What you are asked to do – Give the lines below again exactly, starting with the line that holds "Click the GitHub logo icon" and going on through the line that holds "Task: Click the black".

Exercise materials Block Start

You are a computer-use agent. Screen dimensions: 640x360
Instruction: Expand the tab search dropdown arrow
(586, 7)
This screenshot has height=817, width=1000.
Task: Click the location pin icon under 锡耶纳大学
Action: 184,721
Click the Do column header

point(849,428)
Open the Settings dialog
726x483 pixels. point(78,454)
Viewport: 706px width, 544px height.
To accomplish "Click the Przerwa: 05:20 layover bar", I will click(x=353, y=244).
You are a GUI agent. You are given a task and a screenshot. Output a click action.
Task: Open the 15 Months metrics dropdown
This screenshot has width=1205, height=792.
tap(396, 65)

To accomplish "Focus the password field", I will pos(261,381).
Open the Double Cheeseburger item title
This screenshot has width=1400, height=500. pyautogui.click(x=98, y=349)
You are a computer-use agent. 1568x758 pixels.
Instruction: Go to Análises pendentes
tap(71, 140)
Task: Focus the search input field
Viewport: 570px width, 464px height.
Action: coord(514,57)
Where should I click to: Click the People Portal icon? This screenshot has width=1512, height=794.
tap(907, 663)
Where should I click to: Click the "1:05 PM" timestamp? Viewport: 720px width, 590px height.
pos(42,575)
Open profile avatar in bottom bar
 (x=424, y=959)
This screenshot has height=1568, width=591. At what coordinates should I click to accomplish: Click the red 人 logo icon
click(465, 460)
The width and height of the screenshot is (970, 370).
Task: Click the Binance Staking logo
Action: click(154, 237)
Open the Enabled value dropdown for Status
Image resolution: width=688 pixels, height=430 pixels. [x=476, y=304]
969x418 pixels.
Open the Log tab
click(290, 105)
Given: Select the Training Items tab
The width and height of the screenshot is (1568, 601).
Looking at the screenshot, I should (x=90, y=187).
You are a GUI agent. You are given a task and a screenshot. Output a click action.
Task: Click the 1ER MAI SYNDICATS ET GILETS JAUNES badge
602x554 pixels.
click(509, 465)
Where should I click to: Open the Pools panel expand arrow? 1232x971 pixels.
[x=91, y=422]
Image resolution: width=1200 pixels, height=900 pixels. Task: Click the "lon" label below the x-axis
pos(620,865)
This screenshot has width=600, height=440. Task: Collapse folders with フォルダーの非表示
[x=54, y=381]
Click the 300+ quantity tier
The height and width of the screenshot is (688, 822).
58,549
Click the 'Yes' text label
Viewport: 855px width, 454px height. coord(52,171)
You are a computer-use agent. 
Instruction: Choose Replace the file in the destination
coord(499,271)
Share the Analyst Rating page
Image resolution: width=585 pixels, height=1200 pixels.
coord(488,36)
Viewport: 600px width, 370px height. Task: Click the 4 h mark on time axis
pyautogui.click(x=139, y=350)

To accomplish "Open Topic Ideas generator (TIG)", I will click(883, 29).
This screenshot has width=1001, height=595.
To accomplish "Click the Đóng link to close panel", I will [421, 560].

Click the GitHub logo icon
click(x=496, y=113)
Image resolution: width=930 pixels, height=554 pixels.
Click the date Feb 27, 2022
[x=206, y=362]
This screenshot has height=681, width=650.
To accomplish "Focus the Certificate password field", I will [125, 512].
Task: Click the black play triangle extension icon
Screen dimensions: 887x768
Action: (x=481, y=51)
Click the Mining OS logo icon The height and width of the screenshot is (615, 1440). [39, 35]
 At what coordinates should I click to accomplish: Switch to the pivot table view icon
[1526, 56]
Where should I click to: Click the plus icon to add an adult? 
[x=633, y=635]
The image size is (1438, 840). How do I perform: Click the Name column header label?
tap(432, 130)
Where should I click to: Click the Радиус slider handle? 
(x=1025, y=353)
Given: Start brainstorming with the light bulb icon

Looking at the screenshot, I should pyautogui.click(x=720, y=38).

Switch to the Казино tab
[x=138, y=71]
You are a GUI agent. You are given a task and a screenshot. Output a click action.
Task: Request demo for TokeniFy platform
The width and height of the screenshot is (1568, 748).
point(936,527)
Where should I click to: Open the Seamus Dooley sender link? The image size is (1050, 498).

Exercise materials Block End

Answer for the task –
Click the GitHub logo icon
click(x=496, y=113)
Image resolution: width=930 pixels, height=554 pixels.
Click the date Feb 27, 2022
[x=206, y=362]
This screenshot has height=681, width=650.
To accomplish "Focus the Certificate password field", I will [125, 512].
Task: Click the black play triangle extension icon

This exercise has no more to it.